Front. Oncol., 12 April 2023
Sec. Pediatric Oncology
This article is part of the Research Topic Bench to Bedside: Translating Pre-clinical Research Into Clinical Trials for Childhood Brain Tumors View all 11 articles

A novel preclinical model of craniospinal irradiation in pediatric diffuse midline glioma demonstrates decreased metastatic disease

Aaron J. KnoxAaron J. Knox1Benjamin Van CourtBenjamin Van Court2Ayman OweidaAyman Oweida2Elinor BarshElinor Barsh1John DeSistoJohn DeSisto1Patrick FlanneryPatrick Flannery1Rakeb LemmaRakeb Lemma1Hannah ChatwinHannah Chatwin1Rajeev Vibhakar,Rajeev Vibhakar1,3Kathleen Dorris,Kathleen Dorris1,3Natalie J. SerkovaNatalie J. Serkova4Sana D. KaramSana D. Karam2Ahmed Gilani,Ahmed Gilani3,5Adam L. Green,*Adam L. Green1,3*
  • 1Morgan Adams Foundation Pediatric Brain Tumor Research Program, Department of Pediatrics, University of Colorado School of Medicine, Aurora, CO, United States
  • 2Department of Radiation Oncology, University of Colorado School of Medicine, Aurora, CO, United States
  • 3Children’s Hospital Colorado, Aurora, CO, United States
  • 4Department of Radiology, University of Colorado School of Medicine, Aurora, CO, United States
  • 5Department of Pathology, University of Colorado School of Medicine, Aurora, CO, United States

Background: Diffuse midline glioma (DMG) is an aggressive pediatric central nervous system tumor with strong metastatic potential.
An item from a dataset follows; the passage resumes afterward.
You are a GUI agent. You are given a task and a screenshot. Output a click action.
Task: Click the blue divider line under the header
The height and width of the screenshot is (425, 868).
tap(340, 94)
As localized treatment of the primary tumor improves, metastatic disease is becoming a more important factor in treatment. We hypothesized that we could model craniospinal irradiation (CSI) through a DMG patient-derived xenograft (PDX) model and that CSI would limit metastatic tumor.

Methods: We used a BT245 murine orthotopic DMG PDX model for this work. We developed a protocol and specialized platform to deliver craniospinal irradiation (CSI) (4 Gy x2 days) with a pontine boost (4 Gy x2 days) and compared metastatic disease by pathology, bioluminescence, and MRI to mice treated with focal radiation only (4 Gy x4 days) or no radiation.
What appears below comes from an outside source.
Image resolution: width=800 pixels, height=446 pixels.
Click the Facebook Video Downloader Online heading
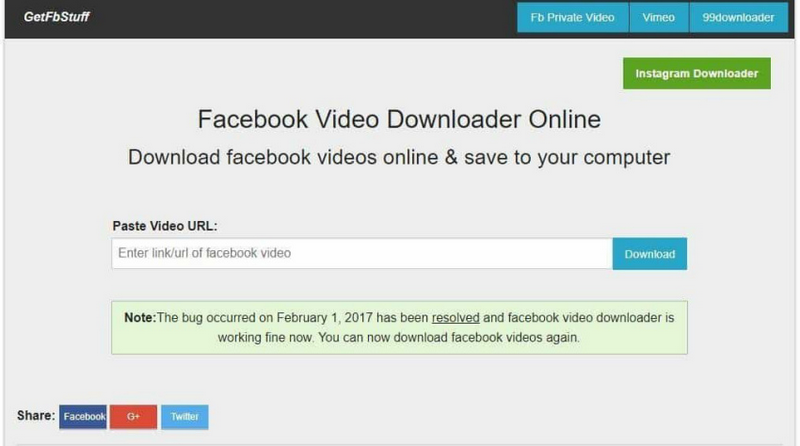tap(399, 119)
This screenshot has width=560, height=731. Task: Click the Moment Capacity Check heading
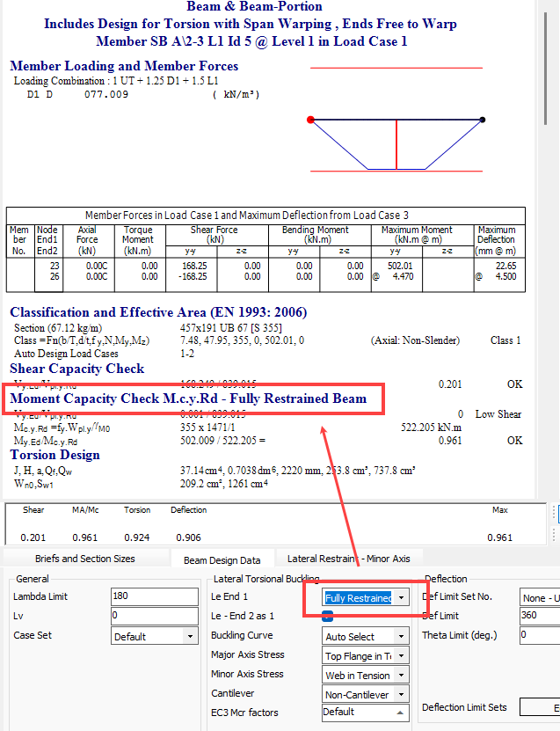(186, 398)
Results: Mice receiving CSI plus boost showed minimal spinal and brain leptomeningeal metastatic disease by bioluminescence, MRI, and pathology compared to mice receiving radiation to the pons only or no radiation.

Conclusion: In a DMG PDX model, CSI+boost minimizes tumor dissemination compared to focal radiation. By expanding effective DMG treatment to the entire neuraxis, CSI has potential as a key component to combination, multimodality treatment for DMG designed to achieve long-term survival once novel therapies definitively demonstrate improved local control.

Introduction

Diffuse midline gliomas (DMG) are a highly aggressive subtype of pediatric high-grade glioma. These tumors are universally fatal, with a median overall survival of less than 1 year. They account for 10-20% of pediatric central nervous system (CNS) malignancies and are the leading cause of pediatric CNS tumor-related death (1).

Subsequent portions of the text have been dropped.